A pesar de aquello, intentó hacer vida normal. Le aconsejaron cambiar de ruta para ir a clase, ir a otro supermercado a hacer la compra y siempre volver a casa acompañada. Ella tenía que tomar precauciones para no ser abordada de nuevo, pero él estaba suelto sin preocuparse por absolutamente nada.

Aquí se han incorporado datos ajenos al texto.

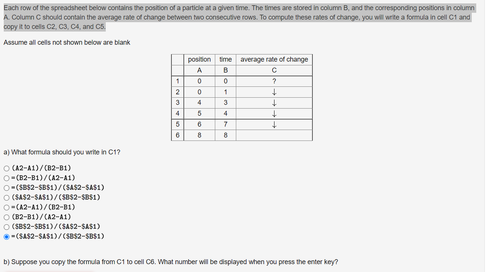The image size is (495, 272).
Task: Pick the ($A$2−$A$1)/($B$2−$B$1) option
Action: 6,197
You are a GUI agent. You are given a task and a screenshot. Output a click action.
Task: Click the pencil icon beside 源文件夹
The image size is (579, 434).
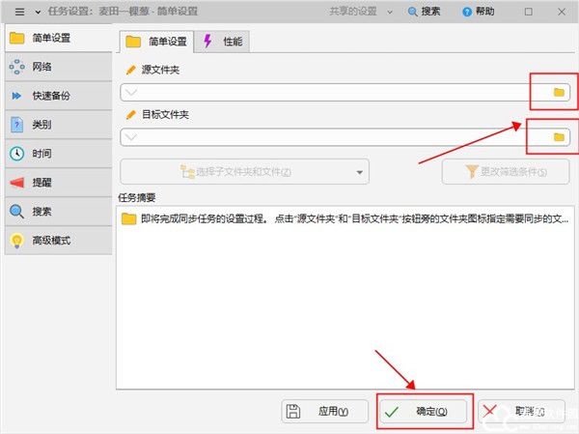pyautogui.click(x=131, y=71)
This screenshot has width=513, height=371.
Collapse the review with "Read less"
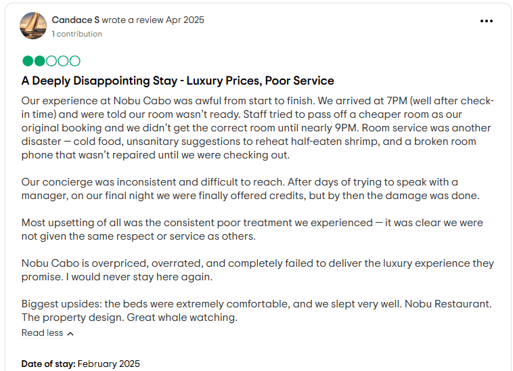click(x=42, y=333)

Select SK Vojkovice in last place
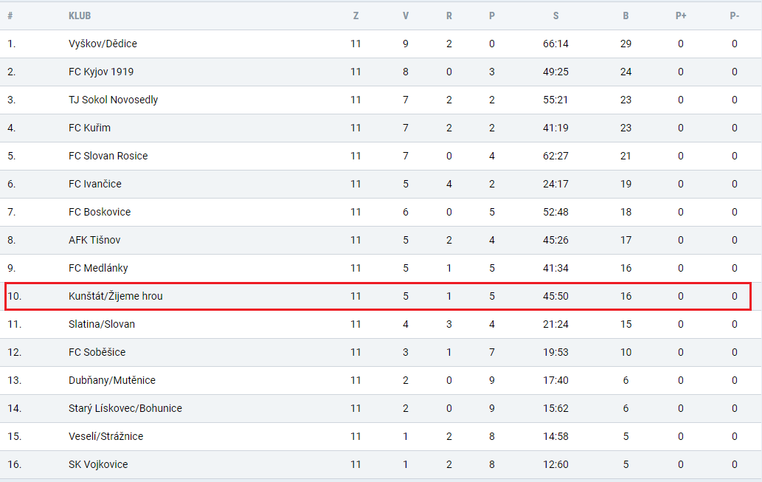(98, 464)
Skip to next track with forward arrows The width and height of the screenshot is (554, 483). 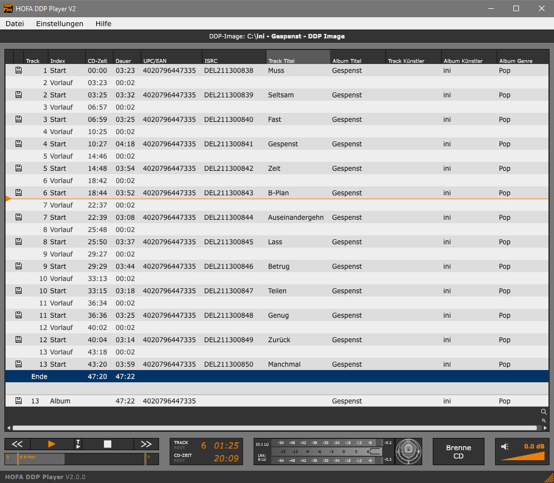(x=146, y=444)
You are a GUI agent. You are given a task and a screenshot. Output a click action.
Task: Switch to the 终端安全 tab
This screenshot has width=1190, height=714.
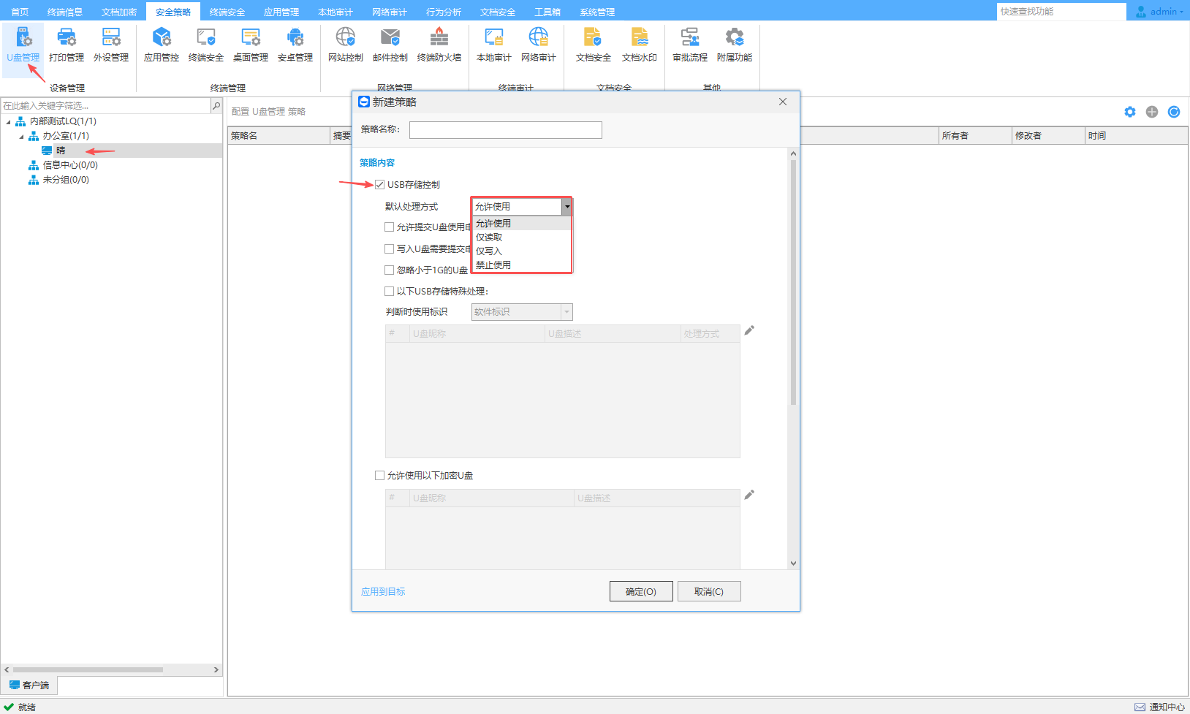click(227, 12)
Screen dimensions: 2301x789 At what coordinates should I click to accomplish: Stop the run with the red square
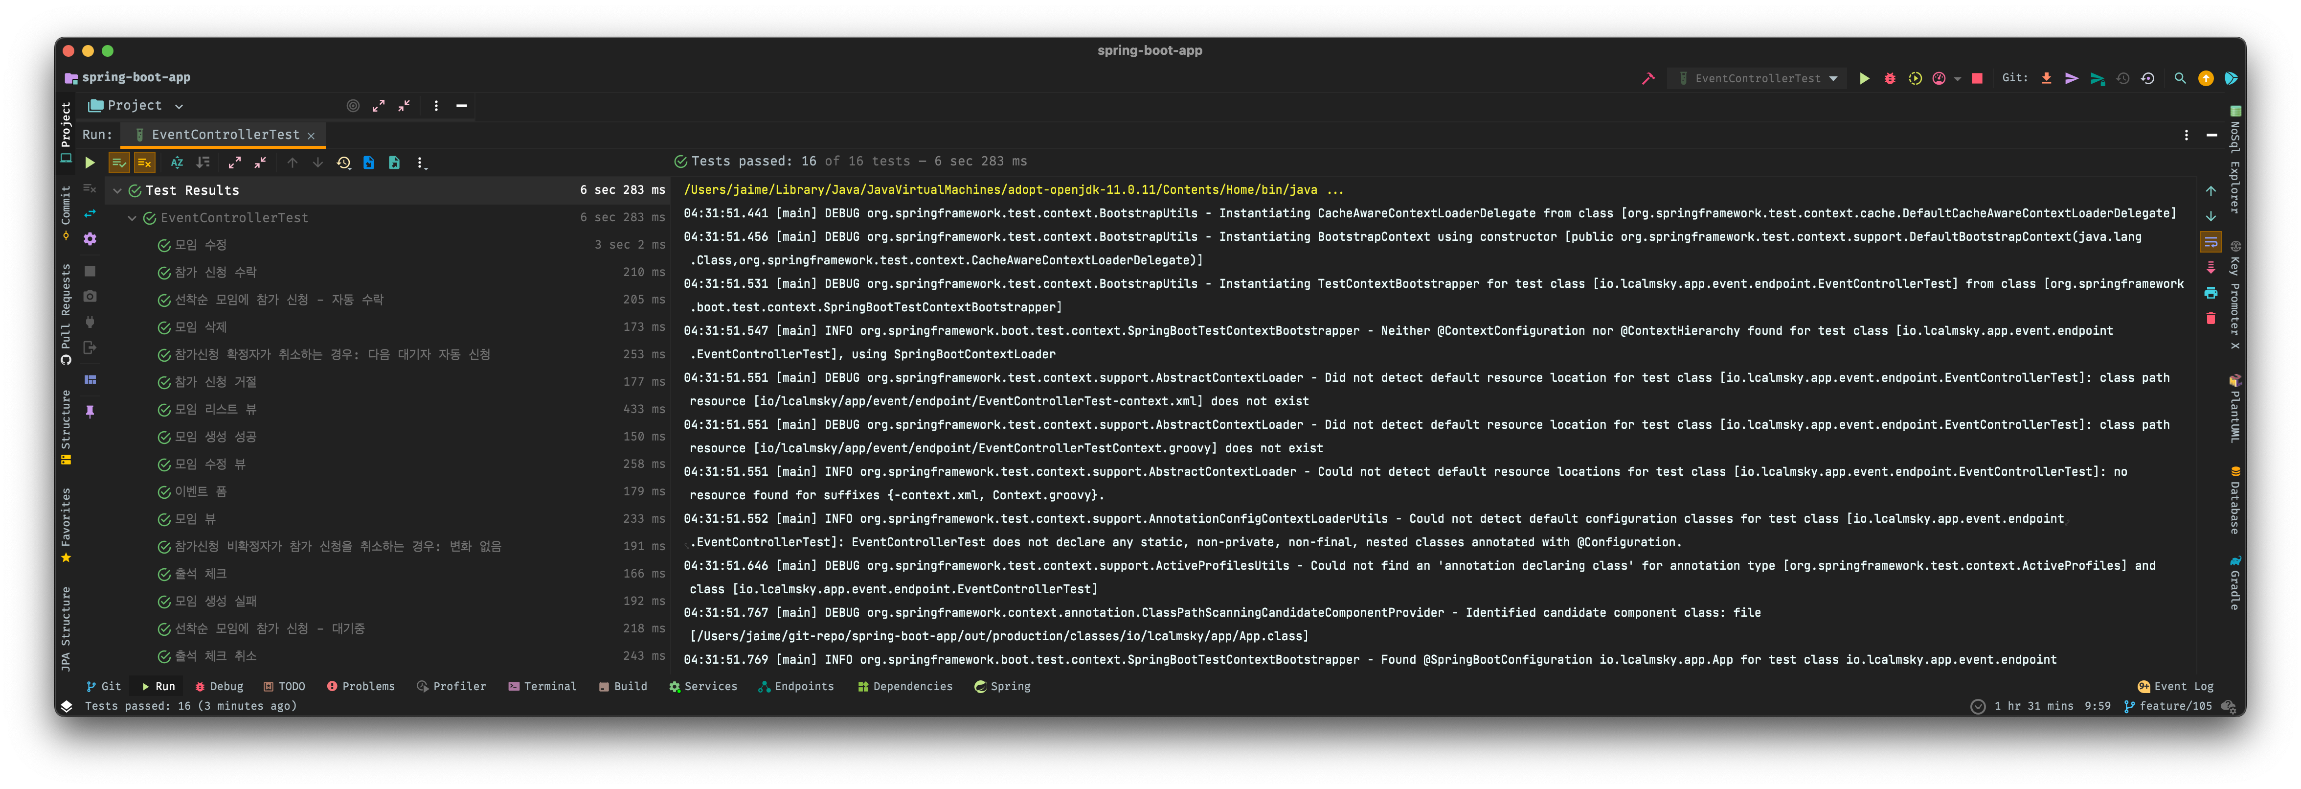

No dijo nada a nadie, pocas personas de su entorno sabían lo sucedido y ni siquiera su familia supo nada nunca. Era miedo a ser juzgada, como cuando fue adolescente. Pero Ana ya no era aquella joven. Fue un episodio tan horrible como determinante para comenzar con mayor fuerza su lucha. Desde ese día no permitía que se cuestionase como vestía una mujer, si bebía o si iba sola. Cuestionar a las mujeres que denunciaban casos de extralimitación del hombre, le hacía que algo se removiese en lo más profundo de su ser. Cuando han estado a punto de robarte tu dignidad, cuando han estado a punto de borrarte tu sonrisa y han privado tu libertad como mujer, tienes fuerzas para salir a la calle, sin miedo y con más coraje que nunca. Porque has estado ahí, has sentido como tu vida se desdibujaba y has salido airosa. Ya no eran aquellos piropos de los que muchos hombres se jactaban, ya no era cuestionar su vestimenta, un hombre se había creído con el derecho de poseerla como si fuese suya. Ana ahora estaba armada y quería que todas las mujeres lo estuviesen.

Mujeres armadas de valor, armadas de libertad, armadas de compromiso, armadas de fuerza, armadas de empoderamiento, armadas de coraje, armadas de constancia, armadas de sueños, armadas de metas y propósitos. Porque el acto más valiente de una mujer armada, es alzar la voz.